Golf’s first major championship of 2020 will be contested without spectators after the season was placed on hold due to the Covid-19 pandemic.
Prior to its postponement on March 17, the PGA Championship was originally scheduled for play May 14-17. 
This week was also the time set aside for the men’s Summer Olympic golf tournament in Japan. 
The US PGA Tour has been back, minus spectators, since early June but will really kick into high gear over the next couple of weeks. 
More than a half dozen players and several caddies have tested positive in the eight weeks since the PGA Tour resumed. 
Players, caddies and officials are tested for the coronavirus before entering the grounds. Players also undergo daily temperature screenings and their clubhouse has been redesigned to allow for three metres (10 feet) of space between lockers.
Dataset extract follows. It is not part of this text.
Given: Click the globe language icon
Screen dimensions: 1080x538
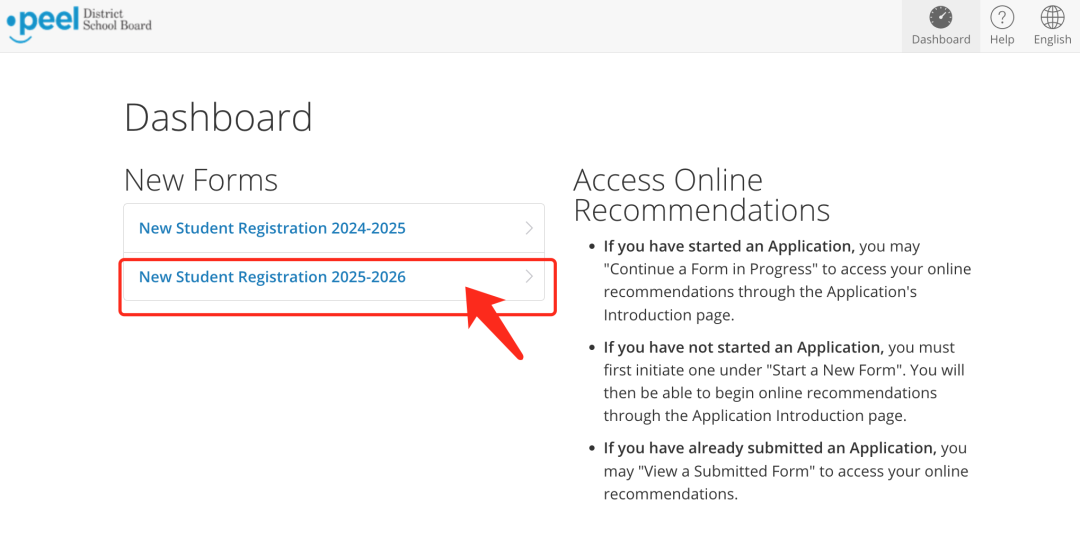Looking at the screenshot, I should [x=1052, y=17].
“Some sports are struggling to get their seasons going and things going and figure it out. Luckily the PGA Tour and the entities have been able to provide a safe environment with testing,” said Spanish golfer Jon Rahm.
The PGA Championship launches the busiest phase of the disrupted season. 
Following the PGA Championship are three weeks of FedEx Cup playoff events with the US Open on September 17-20 at Winged Foot near New York.
Lately when it comes to majors, the smart money has been on Koepka. But there is plenty of star power in San Francisco this week, including last week’s Memphis tournament winner and new world number one Justin Thomas. 
“Last week is over with. This is a new week,” Thomas said. “We have a new field, new guys that are out here, all trying to win a major.
“I’m trying to get rested more than anything. Get my energy back so we’re ready to go come Thursday.”
Thomas will tee off in a group with Tiger Woods and Rory McIlroy. Woods and McIlroy have already hoisted trophies at Harding Park. 
Woods won the 2005 WGC-American Express Championship here, while McIlroy claimed the 2015 WGC-Dell Technologies Match Play. Thomas is playing here for the first time.
Four-time PGA Tour winner Woods is shooting for a record-setting 83rd PGA Tour victory. He can also become the first player in history to win majors in four different decades.
If Woods wants to capture his fifth career PGA Championship title and 16th major overall, he’ll need his best game to show up, and for his aching back to hold up under the pressure.
Northern Ireland’s McIlroy is one of several players who have held the world number one ranking at some point this season. 
He has already won two PGA Championships, but his last one in 2014 also accounts for his last major title.
Rahm, Phil Mickelson and Sergio Garcia make up another marquee opening round grouping.
Rahm is coming off a recent victory at the Memorial Tournament and is trying to deliver on the big stage by claiming his first major championship. 
“Hopefully I have it in me,” Rahm said Tuesday. “Hopefully I’ve done the right things. Physically I feel great and mentally I feel like I’m great. I’m ready.”
Three-time major champion Jordan Spieth needs to win the PGA to complete a career Grand Slam. With that he would join Gene Sarazen, Ben Hogan, Jack Nicklaus, Gary Player and Woods as the only players who have won each of the four majors.
“It’s something that I really want,” said Spieth, 27. “It’s probably the No. 1 goal in the game of golf for me right now. I’d love to be able to hold all four trophies.”